### GIVEN RECORDS
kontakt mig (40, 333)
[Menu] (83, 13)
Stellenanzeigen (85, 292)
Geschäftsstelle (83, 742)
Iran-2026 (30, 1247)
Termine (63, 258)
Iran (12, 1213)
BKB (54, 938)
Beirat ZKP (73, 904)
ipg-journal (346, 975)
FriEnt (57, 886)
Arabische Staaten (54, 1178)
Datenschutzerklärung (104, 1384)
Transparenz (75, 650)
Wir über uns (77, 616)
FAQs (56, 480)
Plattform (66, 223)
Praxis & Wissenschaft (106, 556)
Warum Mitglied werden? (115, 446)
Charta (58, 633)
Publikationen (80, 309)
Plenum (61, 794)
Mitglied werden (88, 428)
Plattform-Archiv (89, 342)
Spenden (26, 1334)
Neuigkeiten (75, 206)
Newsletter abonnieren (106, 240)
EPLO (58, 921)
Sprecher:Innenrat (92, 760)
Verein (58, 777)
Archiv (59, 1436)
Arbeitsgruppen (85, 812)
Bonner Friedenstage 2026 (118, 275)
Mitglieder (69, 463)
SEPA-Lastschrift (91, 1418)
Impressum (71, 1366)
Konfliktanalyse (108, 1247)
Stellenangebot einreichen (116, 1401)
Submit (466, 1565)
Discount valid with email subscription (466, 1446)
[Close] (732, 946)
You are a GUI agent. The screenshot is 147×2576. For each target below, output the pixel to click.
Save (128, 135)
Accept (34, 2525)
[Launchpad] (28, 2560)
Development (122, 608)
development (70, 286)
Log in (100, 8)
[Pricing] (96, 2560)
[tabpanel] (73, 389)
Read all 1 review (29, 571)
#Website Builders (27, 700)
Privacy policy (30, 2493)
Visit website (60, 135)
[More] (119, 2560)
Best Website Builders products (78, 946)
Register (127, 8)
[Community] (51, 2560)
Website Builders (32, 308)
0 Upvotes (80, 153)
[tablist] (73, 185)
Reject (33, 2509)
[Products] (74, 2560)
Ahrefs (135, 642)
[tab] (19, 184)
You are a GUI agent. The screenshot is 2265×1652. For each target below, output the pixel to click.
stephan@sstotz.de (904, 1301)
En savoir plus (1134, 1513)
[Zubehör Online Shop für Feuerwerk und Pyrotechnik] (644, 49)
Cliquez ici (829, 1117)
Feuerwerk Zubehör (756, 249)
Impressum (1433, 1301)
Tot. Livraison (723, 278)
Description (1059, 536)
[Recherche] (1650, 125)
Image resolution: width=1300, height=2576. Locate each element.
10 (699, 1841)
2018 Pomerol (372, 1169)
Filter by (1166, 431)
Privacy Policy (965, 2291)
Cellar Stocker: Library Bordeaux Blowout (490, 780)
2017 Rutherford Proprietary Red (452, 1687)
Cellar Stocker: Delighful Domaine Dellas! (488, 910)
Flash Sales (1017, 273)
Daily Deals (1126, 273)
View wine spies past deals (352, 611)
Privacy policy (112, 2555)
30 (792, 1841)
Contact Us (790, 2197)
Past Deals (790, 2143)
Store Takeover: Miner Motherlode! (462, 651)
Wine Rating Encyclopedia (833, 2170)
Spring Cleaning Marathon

### WORK REQUEST
Beginning with the line holding "Visit website (60, 135)" and ending with the line holding "Cellar Stocker: Delighful", write out the stretch of material above exactly; add no further lines.

### EXERCISE ANSWER
Visit website (60, 135)
[More] (119, 2560)
Best Website Builders products (78, 946)
Register (127, 8)
[Community] (51, 2560)
Website Builders (32, 308)
0 Upvotes (80, 153)
[tablist] (73, 185)
Reject (33, 2509)
[Products] (74, 2560)
Ahrefs (135, 642)
[tab] (19, 184)
You are a GUI agent. The screenshot is 2265×1652. For each target below, output the pixel to click.
stephan@sstotz.de (904, 1301)
En savoir plus (1134, 1513)
[Zubehör Online Shop für Feuerwerk und Pyrotechnik] (644, 49)
Cliquez ici (829, 1117)
Feuerwerk Zubehör (756, 249)
Impressum (1433, 1301)
Tot. Livraison (723, 278)
Description (1059, 536)
[Recherche] (1650, 125)
Image resolution: width=1300, height=2576. Locate each element.
10 (699, 1841)
2018 Pomerol (372, 1169)
Filter by (1166, 431)
Privacy Policy (965, 2291)
Cellar Stocker: Library Bordeaux Blowout (490, 780)
2017 Rutherford Proprietary Red (452, 1687)
Cellar Stocker: Delighful Domaine Dellas! (488, 910)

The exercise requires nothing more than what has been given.